_Extract_
Justin Gage: Oh, it would’ve been done years ago. The inside baseball of keeping any enterprise or relationship alive for 20 years is there’s a lot of ups and downs, and that’s true of Aquarium Drunkard, just from myriad issues, just trying to keep it online. But yeah, I mean, I don’t think it’s doomer to acknowledge those things. It’s just kind of the reality of where we are. And I do hope that there is a pivot back to people going back to online destinations, to having bookmarks versus having everything fed to them through a social media algorithm. I do think we’ve lost something there, but that’s not to say it couldn’t revert to that.

AD: I mean, I think that often societal or cultural shifts are intricately related to the mood. So as being on the internet becomes less fun or less enjoyable or less useful than maybe people’s behaviors will adjust. I mean, I think about that. I like to think that what we’re creating sort of super serves, the people who are looking for the kind of things that are a little more in depth.

Justin Gage: 100%. 

AD: But also are in a lot of ways less formal than a lot of the music writing that’s out there too, and more impressionistic. And to me, that’s another thing that I feel like has developed is that over the last, let’s say 20 years, the amount of people who are looking for a, should I listen to this? Or people don’t come to music writing necessarily for that thing anymore. Just that consumer guide sort of relationship to music. So I feel like as I think about what do I want to do with Aquarium Drunkard moving forward, when I think about it for myself, it’s like I think I want to help to continue to facilitate deeper engagement with this stuff in a way that feels maybe not to be entirely, but it also feels like that’s natural for me, is to try to do that when I can.

_The tasks_
1. In the listing, substitute "graph" for "chart" in the lines from the one containing "How do I perform: Click the 18" through the end of the listing, inclusive. Give those lines again with everything else unchanged.
2. Carry on the Aquarium Drunkard interview from the point where it ends.

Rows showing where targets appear
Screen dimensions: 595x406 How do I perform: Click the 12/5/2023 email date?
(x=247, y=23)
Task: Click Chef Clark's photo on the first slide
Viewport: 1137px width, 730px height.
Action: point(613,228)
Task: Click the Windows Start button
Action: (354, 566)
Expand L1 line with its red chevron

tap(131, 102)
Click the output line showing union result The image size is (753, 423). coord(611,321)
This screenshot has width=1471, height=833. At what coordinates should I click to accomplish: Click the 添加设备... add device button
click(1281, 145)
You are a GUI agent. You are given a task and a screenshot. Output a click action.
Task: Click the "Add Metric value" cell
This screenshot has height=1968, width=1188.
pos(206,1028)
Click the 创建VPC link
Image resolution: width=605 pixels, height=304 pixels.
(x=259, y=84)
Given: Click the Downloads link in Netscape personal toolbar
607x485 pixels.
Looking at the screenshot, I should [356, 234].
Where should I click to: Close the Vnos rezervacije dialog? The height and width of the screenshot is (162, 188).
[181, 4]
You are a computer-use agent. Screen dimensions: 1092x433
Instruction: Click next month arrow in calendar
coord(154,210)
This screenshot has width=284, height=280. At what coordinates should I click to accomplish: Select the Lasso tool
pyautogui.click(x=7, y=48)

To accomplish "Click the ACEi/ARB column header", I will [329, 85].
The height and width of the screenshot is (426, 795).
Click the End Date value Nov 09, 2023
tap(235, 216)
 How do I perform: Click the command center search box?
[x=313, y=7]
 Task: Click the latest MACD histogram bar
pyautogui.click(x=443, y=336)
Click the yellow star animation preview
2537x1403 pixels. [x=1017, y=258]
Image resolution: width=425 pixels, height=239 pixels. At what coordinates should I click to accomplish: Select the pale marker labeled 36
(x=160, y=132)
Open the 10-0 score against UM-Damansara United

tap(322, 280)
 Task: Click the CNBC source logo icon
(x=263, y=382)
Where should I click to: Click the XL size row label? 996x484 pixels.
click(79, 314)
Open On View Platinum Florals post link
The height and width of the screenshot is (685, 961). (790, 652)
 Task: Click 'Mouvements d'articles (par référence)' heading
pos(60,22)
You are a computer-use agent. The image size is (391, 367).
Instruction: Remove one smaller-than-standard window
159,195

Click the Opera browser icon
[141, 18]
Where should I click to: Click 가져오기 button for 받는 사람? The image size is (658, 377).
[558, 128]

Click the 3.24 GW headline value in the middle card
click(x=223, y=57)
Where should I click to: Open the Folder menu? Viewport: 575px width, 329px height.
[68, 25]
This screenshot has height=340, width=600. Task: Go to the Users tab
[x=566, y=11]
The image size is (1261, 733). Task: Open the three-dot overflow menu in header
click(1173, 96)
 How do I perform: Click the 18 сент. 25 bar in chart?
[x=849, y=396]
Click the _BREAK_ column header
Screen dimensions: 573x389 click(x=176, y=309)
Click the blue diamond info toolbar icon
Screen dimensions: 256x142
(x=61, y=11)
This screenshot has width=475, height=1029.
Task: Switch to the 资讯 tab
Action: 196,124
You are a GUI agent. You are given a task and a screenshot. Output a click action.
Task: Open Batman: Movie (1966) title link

_Answers provided_
1.
 How do I perform: Click the 18 сент. 25 bar in graph?
[x=849, y=396]
Click the _BREAK_ column header
Screen dimensions: 573x389 click(x=176, y=309)
Click the blue diamond info toolbar icon
Screen dimensions: 256x142
(x=61, y=11)
This screenshot has width=475, height=1029.
Task: Switch to the 资讯 tab
Action: 196,124
You are a GUI agent. You are given a task and a screenshot. Output a click action.
Task: Open Batman: Movie (1966) title link

2.
And I want to try to share that with people. And I also want there to be, I mean, feel personally bad often that I can’t cover all the artists and releases that I would want to because there’s o many people out there creating incredible stuff, and getting anything noticed is so hard for people these days on this internet that is so splintered. So I like to think of aquarium drunkard as like you said sort of a whole, and on that front, you’ve also always been making records too, first with Autumn Tone records, but Aquarium Drunkard’s partnership with ORG Music. So I wanted to note that in this 20 year look back too, is that there was the Brazil comp, there’s been Jesus People Music comps, there’s been Lagniappe Sessions comps through Light in the Attic and ORG. So it’s like that’s another part of the Aquarium Drunkard story that I think even takes it further off that offline mode. 

Justin Gage: From 2006 until 2019, Autumn Tone Records, which I founded, was putting out several releases per year by contemporary artists, and we still do manage that catalog. But since then, my personal pivot has just been an Aquarium Drunkard label in conjunction, primarily, with ORGMusic based here in Los Angeles. And while we have worked with some contemporary artists, Color Green, Cactus Lee, and some other folks, it’s largely been based around reissues and compilations. We did those two Brazilian compilations a couple of years ago. We did the two volumes of the Jesus People compilations that got their start as Aquarium Drunkard mixtapes with Josh at Blackforrestry maybe 15 years ago on the site. So yeah, there is this IRL component to AD that of course exists in the hundreds of parties and shows that we’ve put on not just LA and New York, but around the globe. 

AD: I remember all those New Orleans shows back in the day, always wishing I could have got to them.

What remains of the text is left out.